To start, enter values of 0.01 and 0.02 in the column for f. Select these cells, then drag the fill handle down. This will fill in values for f from 0.01 – 0.1:

Select the f values, then name the array f using the name box to the left of the formula bar. The other variables have already been assigned names: eps for the roughness, DH for the hydraulic diameter, and Re for the Reynolds number. We can use these variable names in an array formula. In the top cell of the result column, enter the formula:

**=1/SQRT(f)+2*LOG10(eps/(3.7*DH)+2.51/(Re*SQRT(f)))
**

Use Ctrl-Shift-Enter to enter the formula so it will be applied to the entire array. Select all the data and insert an XY scatter chart to display the data. The results in the spreadsheet tell us that the value of “f” is somewhere within this range because the numbers change from positive to negative. The chart makes it even easier to see that the line crosses zero somewhere between 0.04 and 0.05:

We can use increasingly granular guesses for f to identify the solution to the equation. Erase the values for f, and enter 0.041 in the first box. In the second box, enter 0.042. Select those cells and double-click the fill handle to complete the table.

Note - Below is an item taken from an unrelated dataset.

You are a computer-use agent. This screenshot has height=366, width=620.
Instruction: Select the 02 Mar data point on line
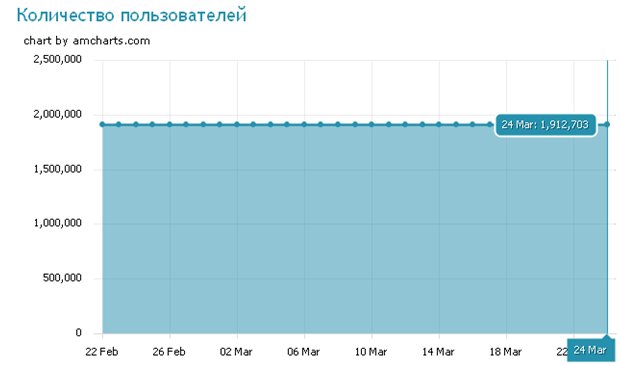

From the data at left, we can see that the line crosses zero somewhere between f = 0.043 and f = 0.044. Enter a new range starting with 0.0431 and 0.0432, using the fill handle to complete the table. The data then show that the line crosses zero somewhere between 0.0439 and 0.044. For the next round, use 0.04391 as the initial guess value and 0.04392 as the next. Fill the rest of the column.

It’s clear on the chart that the line crosses at 0.04396. If we examine the data table, the error on that value is -1.9 x 10-5, which is quite small. This is good accuracy, so we can stop here.

You may have noticed that you could have done this exercise without the chart by examining the values in the table. The chart is optional, but it’s fast to add one, and it gives you a visual that you can interpret with a quick glance.